• Task instructions: No line before the one containing "This screenshot has height=500, width=738." is to be output; retype exactly that line and all lines that follow it to the end of the records.

• Given data:
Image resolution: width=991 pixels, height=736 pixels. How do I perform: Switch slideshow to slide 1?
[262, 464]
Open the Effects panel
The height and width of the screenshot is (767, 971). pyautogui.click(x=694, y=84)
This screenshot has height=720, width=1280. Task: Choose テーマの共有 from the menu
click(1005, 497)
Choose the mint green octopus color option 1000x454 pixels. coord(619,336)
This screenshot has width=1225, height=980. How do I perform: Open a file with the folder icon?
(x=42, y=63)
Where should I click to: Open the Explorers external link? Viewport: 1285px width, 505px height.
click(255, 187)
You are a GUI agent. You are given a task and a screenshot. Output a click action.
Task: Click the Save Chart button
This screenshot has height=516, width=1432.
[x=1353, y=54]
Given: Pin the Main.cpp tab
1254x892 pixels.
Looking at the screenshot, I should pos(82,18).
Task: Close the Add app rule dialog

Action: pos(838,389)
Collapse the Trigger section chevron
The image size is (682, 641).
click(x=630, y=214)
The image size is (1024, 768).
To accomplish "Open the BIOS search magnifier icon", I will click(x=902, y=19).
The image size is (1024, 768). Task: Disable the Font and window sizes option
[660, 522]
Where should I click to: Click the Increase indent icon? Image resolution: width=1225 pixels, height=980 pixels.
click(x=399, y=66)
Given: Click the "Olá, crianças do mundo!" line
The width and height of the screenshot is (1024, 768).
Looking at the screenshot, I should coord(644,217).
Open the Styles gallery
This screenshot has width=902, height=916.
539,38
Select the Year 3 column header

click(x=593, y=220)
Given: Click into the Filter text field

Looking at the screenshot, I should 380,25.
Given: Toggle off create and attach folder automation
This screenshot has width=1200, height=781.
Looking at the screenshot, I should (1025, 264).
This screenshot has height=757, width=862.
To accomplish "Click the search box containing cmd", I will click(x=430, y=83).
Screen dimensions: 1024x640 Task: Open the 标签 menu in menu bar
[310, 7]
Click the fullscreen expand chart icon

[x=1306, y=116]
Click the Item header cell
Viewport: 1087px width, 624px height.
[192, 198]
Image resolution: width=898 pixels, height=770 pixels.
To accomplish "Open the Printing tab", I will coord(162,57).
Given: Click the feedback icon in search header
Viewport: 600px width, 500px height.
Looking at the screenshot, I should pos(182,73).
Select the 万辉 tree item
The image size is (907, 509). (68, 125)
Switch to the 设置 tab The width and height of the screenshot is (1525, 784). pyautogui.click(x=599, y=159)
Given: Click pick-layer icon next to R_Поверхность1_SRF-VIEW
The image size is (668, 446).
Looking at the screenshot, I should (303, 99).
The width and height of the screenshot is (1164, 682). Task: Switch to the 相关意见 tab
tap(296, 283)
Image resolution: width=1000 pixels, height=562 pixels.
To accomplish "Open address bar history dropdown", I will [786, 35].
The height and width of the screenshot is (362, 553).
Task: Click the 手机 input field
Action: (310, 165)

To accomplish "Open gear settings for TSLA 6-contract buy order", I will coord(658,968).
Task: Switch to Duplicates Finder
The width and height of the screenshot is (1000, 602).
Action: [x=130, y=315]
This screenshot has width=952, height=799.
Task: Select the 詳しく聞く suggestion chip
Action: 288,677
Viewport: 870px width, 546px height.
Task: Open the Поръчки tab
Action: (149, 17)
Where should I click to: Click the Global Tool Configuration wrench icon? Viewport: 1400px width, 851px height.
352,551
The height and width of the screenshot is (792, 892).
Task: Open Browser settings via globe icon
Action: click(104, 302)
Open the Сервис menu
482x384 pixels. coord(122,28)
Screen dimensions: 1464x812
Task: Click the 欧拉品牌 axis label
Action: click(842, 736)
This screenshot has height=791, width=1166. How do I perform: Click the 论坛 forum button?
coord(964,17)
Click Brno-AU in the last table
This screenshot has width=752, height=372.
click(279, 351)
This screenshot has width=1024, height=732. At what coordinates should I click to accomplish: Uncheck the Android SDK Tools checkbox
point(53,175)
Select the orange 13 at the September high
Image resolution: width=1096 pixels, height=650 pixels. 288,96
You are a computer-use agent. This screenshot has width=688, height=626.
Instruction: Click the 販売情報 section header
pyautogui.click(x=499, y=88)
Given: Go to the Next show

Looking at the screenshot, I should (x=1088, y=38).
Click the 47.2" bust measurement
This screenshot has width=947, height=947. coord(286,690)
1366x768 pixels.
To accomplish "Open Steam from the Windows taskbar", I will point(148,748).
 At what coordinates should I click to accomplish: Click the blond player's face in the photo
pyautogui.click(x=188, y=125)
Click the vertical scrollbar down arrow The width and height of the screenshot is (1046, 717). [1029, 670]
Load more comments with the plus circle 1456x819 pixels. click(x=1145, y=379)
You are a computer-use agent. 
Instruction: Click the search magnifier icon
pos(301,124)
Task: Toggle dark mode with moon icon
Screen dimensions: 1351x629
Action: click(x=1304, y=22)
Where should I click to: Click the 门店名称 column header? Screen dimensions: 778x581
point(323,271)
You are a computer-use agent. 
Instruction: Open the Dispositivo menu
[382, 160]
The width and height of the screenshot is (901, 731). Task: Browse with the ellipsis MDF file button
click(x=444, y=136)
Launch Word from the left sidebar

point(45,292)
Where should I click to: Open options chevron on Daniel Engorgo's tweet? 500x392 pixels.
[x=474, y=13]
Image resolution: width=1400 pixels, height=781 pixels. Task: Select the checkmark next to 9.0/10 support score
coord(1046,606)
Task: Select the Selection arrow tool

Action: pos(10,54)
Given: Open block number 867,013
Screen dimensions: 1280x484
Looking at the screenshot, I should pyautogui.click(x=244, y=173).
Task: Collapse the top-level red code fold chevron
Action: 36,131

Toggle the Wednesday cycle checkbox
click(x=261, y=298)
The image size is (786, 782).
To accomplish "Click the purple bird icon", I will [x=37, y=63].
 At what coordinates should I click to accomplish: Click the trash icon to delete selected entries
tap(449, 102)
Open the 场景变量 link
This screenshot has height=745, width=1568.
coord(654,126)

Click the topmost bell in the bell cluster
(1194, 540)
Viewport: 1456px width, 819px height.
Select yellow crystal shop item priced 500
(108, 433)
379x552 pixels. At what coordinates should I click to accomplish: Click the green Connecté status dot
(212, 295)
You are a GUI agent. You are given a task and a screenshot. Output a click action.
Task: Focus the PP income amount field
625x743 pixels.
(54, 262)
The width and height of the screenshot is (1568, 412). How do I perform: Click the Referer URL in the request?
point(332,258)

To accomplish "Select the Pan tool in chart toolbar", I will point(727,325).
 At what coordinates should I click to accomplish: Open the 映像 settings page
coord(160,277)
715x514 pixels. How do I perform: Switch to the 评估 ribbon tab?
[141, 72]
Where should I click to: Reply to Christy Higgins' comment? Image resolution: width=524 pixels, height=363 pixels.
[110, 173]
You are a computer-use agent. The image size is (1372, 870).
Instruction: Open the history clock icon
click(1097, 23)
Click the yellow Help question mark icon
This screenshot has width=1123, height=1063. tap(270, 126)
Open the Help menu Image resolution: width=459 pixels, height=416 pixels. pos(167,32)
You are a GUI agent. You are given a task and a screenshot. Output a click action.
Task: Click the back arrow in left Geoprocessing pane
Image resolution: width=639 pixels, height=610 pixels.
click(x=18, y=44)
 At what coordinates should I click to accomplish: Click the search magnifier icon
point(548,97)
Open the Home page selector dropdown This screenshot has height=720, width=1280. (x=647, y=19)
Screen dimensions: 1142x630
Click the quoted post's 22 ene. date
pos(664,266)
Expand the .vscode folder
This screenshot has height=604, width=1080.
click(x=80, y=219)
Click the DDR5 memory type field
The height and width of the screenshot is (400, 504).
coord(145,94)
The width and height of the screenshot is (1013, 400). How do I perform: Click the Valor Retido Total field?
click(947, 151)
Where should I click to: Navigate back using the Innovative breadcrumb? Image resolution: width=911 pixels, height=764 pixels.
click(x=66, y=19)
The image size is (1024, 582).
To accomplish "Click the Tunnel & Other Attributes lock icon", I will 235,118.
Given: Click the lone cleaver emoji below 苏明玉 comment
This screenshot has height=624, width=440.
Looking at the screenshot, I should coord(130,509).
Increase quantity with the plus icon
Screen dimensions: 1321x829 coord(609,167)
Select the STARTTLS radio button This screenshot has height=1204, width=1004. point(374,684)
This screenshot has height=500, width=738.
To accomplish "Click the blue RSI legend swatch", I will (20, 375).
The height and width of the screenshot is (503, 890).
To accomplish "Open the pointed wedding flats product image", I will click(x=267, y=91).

• Answer for the task:
This screenshot has height=500, width=738.
To accomplish "Click the blue RSI legend swatch", I will (20, 375).
The height and width of the screenshot is (503, 890).
To accomplish "Open the pointed wedding flats product image", I will click(x=267, y=91).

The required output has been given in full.